Two candidates outlined their visions for the Center for Alcohol and other Drug Education’s top office last week, in their vie for the position that has been vacant since 2008.
The candidates, both female and recent college graduates, have experience in substance abuse prevention, but did not delve into explicit details of their goals and plans for the position during presentations last week.
The associate director of CADE is in charge of the University’s substance education and abuse prevention programming, including the “BeWiser” campaign, Responsible Alcohol Manager training and student organization event registration.
Assistant Dean of Students Tara Pereira, who oversees CADE, said her staff will meet Tuesday to discuss the candidates. She hoped a decision would be made in time for the new leader to begin in January, although she said the position will reopen if neither candidate is chosen.
“In a candidate, I am looking for fit with students and the campus culture, the ability to lead, an alignment of philosophies between the candidate and the University, relevant alcohol and other drug experience in a college or university setting and violence prevention experience,” Pereira said.
Candidate Alexis Janda is the coordinator for the alcohol and other drug education program at Fordham University’s Lincoln Center campus. She graduated from the University of Maryland in 2010 with a master’s degree in higher education administration.
Janda suggested that smaller decisions – such as what a student does on a Friday night – ultimately determine their regular behaviors.
“What are your values, what do you value and what’s important to you in your life? Oftentimes, I don’t find that students are actively thinking about that,” she said. “They’re not thinking about how those little decisions impact their life on a larger scale.”
Janda temporarily lived in a fraternity house to mentor students about alcohol and drug consumption, an experience that she said helped her to develop a student-friendly approach to substance education.
“Drug and alcohol education and sexual assault prevention is a tough area, and for a lot of students it’s an awkward area, and if I can be that person that they feel okay with in talking about it, then that’s what I want to do,” Janda said.

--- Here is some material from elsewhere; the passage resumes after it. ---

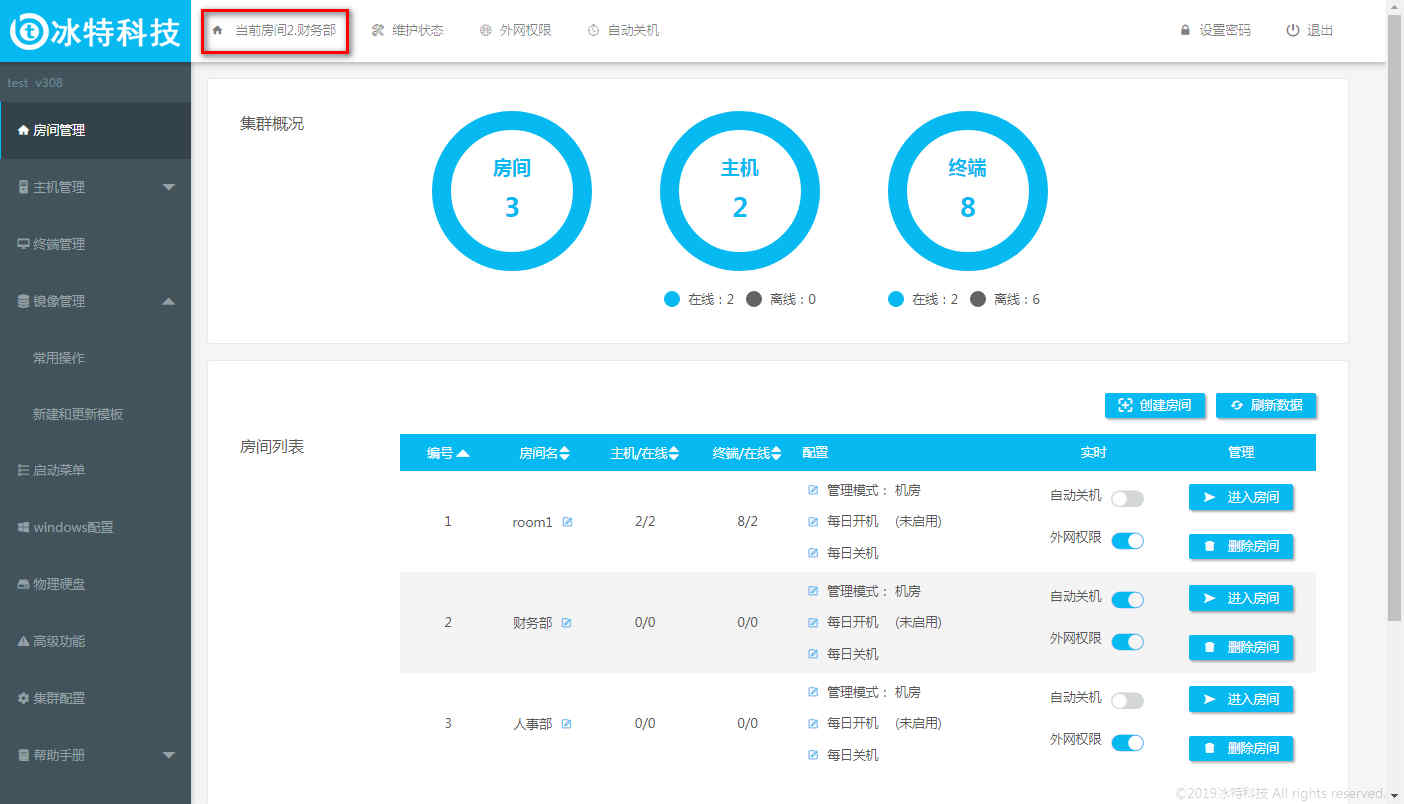1404x804 pixels.
Task: Turn on 自动关机 toggle for 人事部
Action: (x=1127, y=700)
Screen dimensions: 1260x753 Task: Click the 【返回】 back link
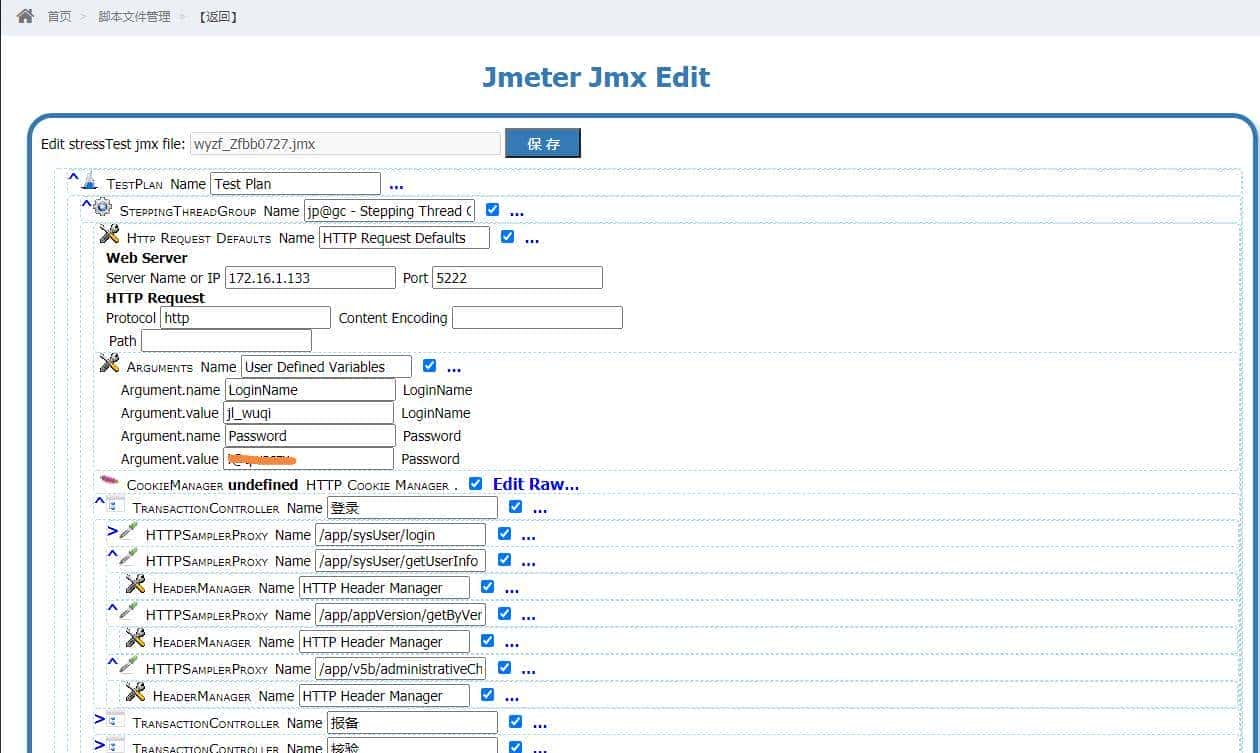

Megan Stahl, the other candidate, emphasized a hands-on approach to guiding students during her presentation.
Stahl – a drug and alcohol counselor at Summit Medical Group – graduated from Indiana University of Pennsylvania in 2011 with a graduate degree in student affairs in higher education.

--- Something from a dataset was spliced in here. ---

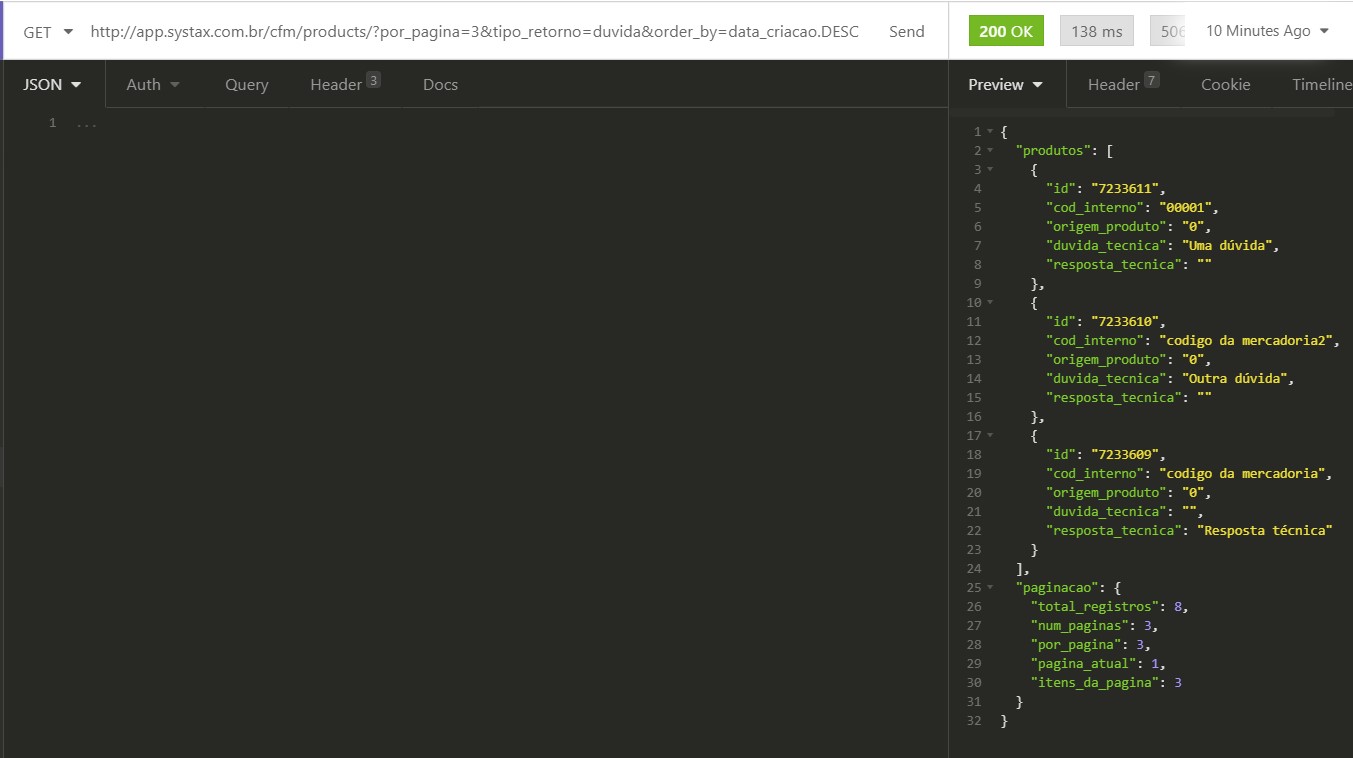
Task: Open the Timeline tab
Action: click(1321, 85)
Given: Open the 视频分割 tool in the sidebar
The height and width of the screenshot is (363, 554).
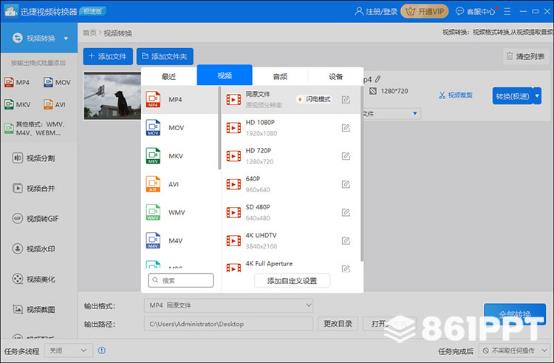Looking at the screenshot, I should pyautogui.click(x=33, y=158).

“If I’m missing lunch because there’s a student in a crisis situation, then I’m missing lunch,” Stahl said.
She said students are autonomous in their decisions about alcohol, so substance education must go beyond telling students what to do.
“We’re really looking to arm students with the information and resources necessary to make healthy decisions,” Stahl said of her goals.
Stahl said her presentation exhibited her personality, skill set and experience, while Janda said she hoped to spark a dialogue about decision-making.
A third unnamed candidate, who was scheduled to present Dec. 2, withdrew for personal reasons.
The Center for Alcohol and other Drug Education’s associate directorship has been vacant since 2008 when Brian Hamluk left the position. Katie Bean served as assistant director of GW’s substance control office, but left in early September for a similar position at St. Joseph’s University.
Pereira, who assumed a more active role in CADE to compensate for the vacancy, has emphasized her hope that the new leader would have collegiate experience with preventing substance abuse and violence.
The coming year will see a comprehensive evaluation of CADE’s performance and opportunities for growth.
This article was updated on Dec. 5, 2011 to reflect the following:
The Hatchet erroneously reported that Brian Hamluk left the University. In fact, he left his position for another at GW.